The task - Whenever a line in the entries below contains the string "button", copy that line.

Material provided -
<<<<

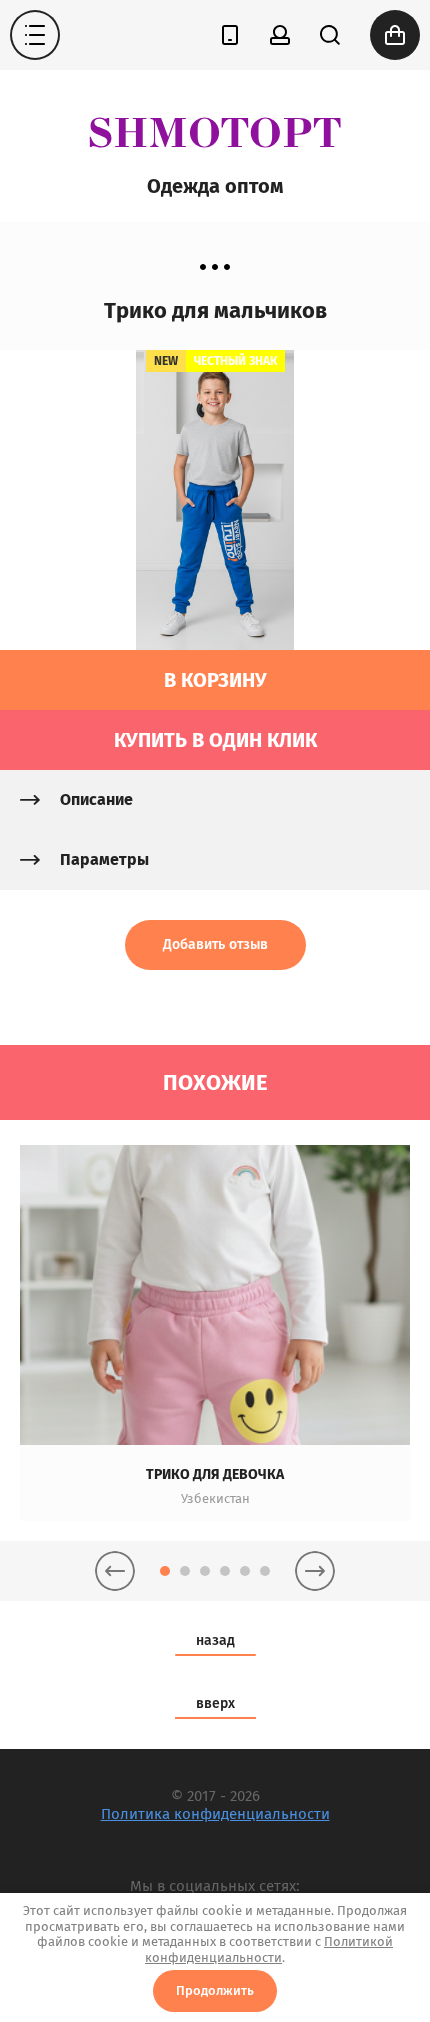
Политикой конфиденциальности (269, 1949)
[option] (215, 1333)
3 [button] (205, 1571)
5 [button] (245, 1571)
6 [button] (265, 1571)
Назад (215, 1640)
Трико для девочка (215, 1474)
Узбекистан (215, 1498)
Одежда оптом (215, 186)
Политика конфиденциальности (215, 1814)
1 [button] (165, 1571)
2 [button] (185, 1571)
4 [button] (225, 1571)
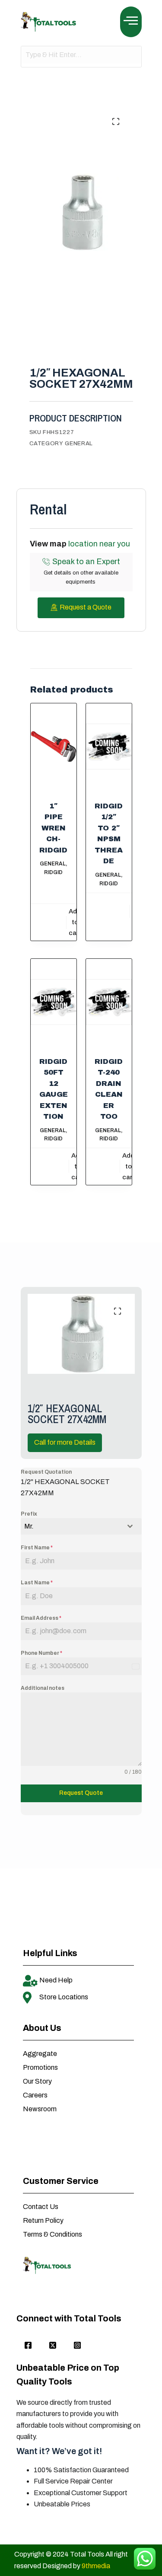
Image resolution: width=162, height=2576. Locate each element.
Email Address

>>>>
<<<<

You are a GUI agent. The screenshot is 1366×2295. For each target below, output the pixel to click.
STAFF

>>>>
<<<<

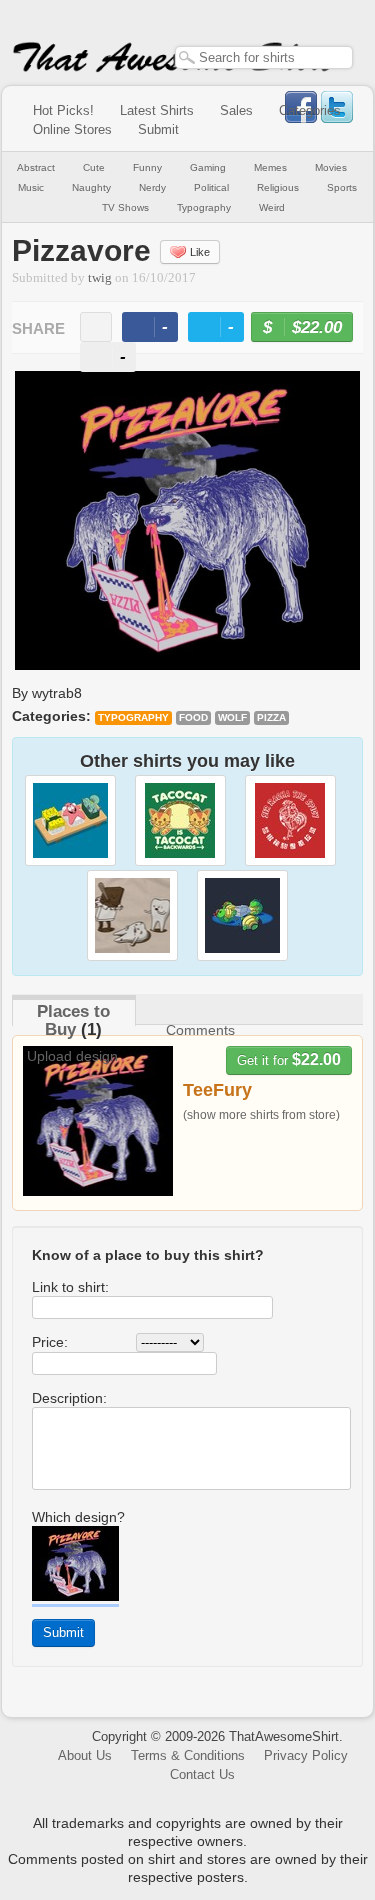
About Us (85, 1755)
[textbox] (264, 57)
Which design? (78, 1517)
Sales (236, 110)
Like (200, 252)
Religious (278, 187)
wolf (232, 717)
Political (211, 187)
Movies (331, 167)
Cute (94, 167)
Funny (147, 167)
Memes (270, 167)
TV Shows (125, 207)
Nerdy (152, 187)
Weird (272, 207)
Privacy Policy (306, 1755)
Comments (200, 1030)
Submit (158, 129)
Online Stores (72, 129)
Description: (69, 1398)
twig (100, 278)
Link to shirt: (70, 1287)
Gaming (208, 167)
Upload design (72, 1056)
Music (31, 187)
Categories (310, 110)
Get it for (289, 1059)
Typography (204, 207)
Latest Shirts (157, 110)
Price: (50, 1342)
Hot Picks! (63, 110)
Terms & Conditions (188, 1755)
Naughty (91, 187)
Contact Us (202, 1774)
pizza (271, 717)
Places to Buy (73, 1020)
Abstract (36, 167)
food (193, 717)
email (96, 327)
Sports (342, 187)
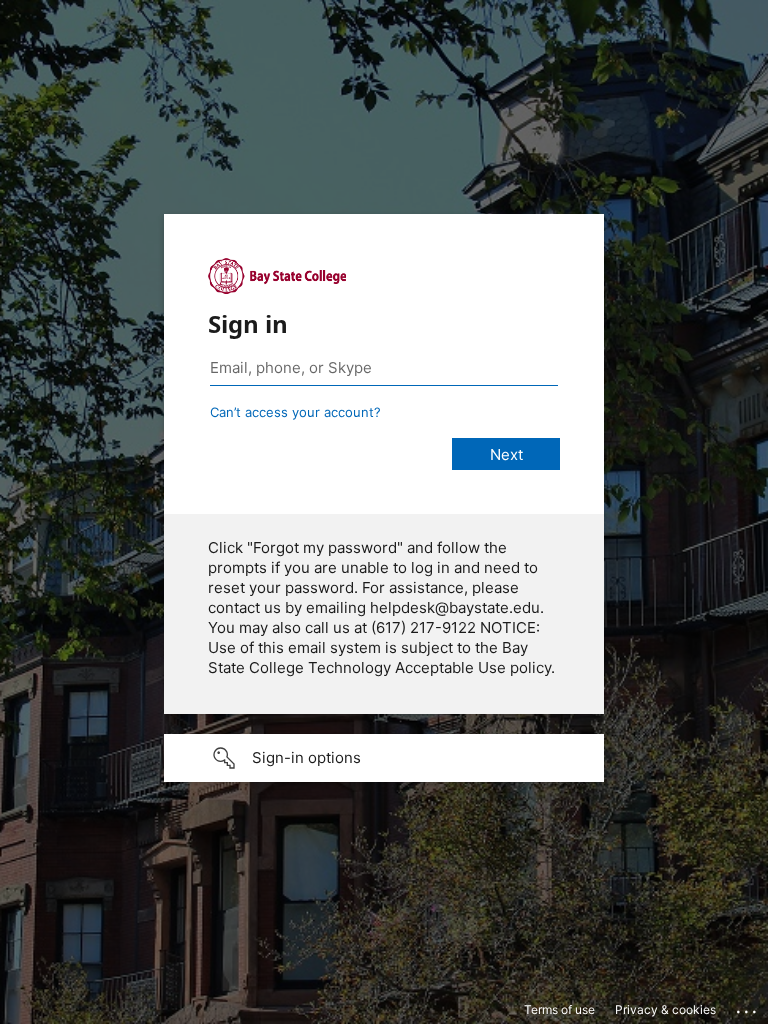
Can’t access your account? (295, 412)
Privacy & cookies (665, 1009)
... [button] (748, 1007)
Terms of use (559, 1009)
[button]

>>>>

Answer for this exercise -
3 [button] (205, 1571)
5 [button] (245, 1571)
6 [button] (265, 1571)
1 [button] (165, 1571)
2 [button] (185, 1571)
4 [button] (225, 1571)
... [button] (748, 1007)
[button]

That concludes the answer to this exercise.